We have also argued that, due to the peculiarities of the energy market – a heady cocktail of the CB policy of ‘ex’-ing their price indices, the public ownership of oil & gas resources, and the politics of petrodollars – high fuel prices were acting as a monetary pump, not as a picket line to hobble output. Lo and behold, Brent crude is back at $70/bbl and we have been off to the races again, these past few months.
We further warned that the biofuel movement would have far-reaching effects, not just for commodity investors, but for the ordinary householder and – at length – for the central bankers anxious to keep his wards’ ‘inflation expectations contained’.
Finally, we thought that the balance of probabilities favoured a scenario where the move which broke the uneasy cease fire on rates would be up not down.
So far all of this has just about come true – though in a world riddled with self-installed vulnerabilities at every level, our fingers are still firmly crossed when we say so.
So far, the only thing missing is the next upward shift from the central banks which did go dormant, though New Zealand, for one, has gratified us. In Australia and Canada, we can see that the wider market (if not yet the monetary authority) has come round to our viewpoint, since futures are clearly pricing in such an imminent resumption. In the UK, Sweden, and the EU, too, where official rates have continued to rise, futures are, if anything marching further away from them as they do.

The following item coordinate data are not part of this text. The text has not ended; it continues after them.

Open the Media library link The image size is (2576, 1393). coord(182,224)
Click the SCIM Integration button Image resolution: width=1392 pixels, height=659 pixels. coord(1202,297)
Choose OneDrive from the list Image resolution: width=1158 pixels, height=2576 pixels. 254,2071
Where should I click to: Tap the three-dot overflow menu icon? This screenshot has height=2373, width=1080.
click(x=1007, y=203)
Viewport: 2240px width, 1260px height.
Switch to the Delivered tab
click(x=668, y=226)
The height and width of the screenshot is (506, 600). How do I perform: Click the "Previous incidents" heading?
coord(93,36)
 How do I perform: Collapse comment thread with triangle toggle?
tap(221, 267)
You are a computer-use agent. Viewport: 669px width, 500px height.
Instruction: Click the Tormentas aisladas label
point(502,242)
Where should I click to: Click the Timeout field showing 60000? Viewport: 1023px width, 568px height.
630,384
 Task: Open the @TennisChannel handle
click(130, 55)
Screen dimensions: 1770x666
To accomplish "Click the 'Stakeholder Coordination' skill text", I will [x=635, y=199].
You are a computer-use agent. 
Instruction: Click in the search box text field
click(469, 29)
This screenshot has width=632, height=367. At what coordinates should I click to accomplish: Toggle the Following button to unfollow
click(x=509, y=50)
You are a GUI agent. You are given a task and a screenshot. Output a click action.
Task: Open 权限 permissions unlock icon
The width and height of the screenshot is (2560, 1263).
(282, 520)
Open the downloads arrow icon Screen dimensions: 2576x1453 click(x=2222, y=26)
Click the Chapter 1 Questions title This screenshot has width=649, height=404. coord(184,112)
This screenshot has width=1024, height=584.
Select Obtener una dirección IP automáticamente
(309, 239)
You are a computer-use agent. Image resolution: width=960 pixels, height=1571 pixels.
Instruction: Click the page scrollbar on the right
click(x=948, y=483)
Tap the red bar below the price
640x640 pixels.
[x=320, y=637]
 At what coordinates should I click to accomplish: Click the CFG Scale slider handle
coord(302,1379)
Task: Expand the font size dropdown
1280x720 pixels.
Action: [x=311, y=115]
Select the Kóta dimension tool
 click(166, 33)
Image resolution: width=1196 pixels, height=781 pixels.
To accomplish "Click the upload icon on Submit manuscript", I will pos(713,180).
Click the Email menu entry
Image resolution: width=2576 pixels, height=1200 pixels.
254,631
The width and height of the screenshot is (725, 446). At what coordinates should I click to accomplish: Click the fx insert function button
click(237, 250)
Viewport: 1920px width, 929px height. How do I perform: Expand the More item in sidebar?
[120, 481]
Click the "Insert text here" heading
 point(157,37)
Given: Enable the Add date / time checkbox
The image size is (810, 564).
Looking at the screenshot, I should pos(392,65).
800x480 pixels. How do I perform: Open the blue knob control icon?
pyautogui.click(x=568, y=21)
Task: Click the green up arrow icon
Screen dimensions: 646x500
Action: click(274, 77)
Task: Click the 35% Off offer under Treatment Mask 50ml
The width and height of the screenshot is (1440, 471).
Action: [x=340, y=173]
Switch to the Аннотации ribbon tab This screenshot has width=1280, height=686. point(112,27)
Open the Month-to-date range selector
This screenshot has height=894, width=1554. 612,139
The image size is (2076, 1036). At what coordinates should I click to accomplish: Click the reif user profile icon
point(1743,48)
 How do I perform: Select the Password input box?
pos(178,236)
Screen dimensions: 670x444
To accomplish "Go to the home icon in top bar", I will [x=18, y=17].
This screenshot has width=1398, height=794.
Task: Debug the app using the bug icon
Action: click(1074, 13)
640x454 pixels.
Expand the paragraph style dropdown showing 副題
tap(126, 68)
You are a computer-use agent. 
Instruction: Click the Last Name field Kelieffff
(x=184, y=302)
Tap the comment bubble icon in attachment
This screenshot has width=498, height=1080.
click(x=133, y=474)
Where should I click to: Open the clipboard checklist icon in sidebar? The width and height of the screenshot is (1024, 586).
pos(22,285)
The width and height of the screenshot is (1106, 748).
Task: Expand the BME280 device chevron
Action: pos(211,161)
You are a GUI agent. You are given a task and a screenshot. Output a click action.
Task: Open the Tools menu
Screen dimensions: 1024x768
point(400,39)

Ominously, too, the violent sell-off in Eurodollars has even begun to push the red months up above the funds rate and back towards a more normal premium which would signal the dispelling of the last lingering hopes of a cut. Additionally, the far end of the US curve is starting to resteepen with the differential between Fed funds and 10-year Libor, for example, moving from a negative 35bps in December (a six-year low) to an 11-month high of +48bps and, to cap it all, break-even inflation rates are also starting to move higher, not just Stateside, but in the EZ and the UK, too.
Finally, the sell-off has seen US T-notes at last break the downtrend which has capped the classic, long-term distribution built since the ’87 Crash, meaning Treasuries have joined the angry-looking charts for Bunds, Gilts, Canadas, Ozzies, et al.
Here, too, we could see another feedback come into operation – this time one far less helpful to the speculative herd – for rising long bond yields are likely to be viewed by central bankers as a sign that either their self-proclaimed anti-inflationary stance is being questioned or that the implied rate of return on capital has risen. Either way, bond yields could rise for fear of more CB tightening and the CBs could tighten more because bond yields are rising.
All it would need then would be for a little mortgage convexity to kick in, or for some other from of dynamic hedging on all that derivative product to take place, and we could see the asset-collateral spiral swirling rapidly into reverse.
If so, it is a matter of reasonable conjecture to suggest that, given the sheer mass of positioning involved – as well as the unfathomable interlinkages between its innumerable component parts - we could well see a good part of the present, self-supporting nebula of ‘liquidity’ rapidly vanish over the event horizon.
What price then the ‘global savings glut’ or the worldwide ‘asset shortage’ so beloved of US academia and how large a quota of disastrous malinvestment will be exposed once the impressive divide between the employment of means and the satisfaction of ends is no longer disguised by the anti-gravitational force of over-abundant credit?